■ THE EXERCISE: Gather every line of the data below that contains the string "screenshot", treating uppercase and lowercase letters as different.

■ TASK MATERIAL:

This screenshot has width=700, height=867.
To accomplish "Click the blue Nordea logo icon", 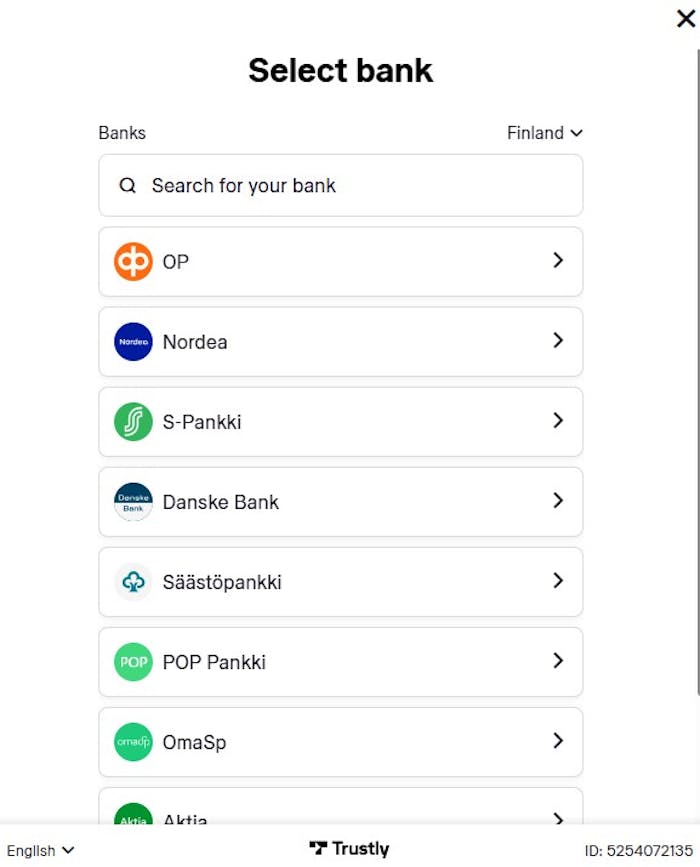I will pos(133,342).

* * *

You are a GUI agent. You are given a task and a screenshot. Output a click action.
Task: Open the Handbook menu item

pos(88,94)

■ TASK SOLUTION:
This screenshot has width=700, height=867.
You are a GUI agent. You are given a task and a screenshot. Output a click action.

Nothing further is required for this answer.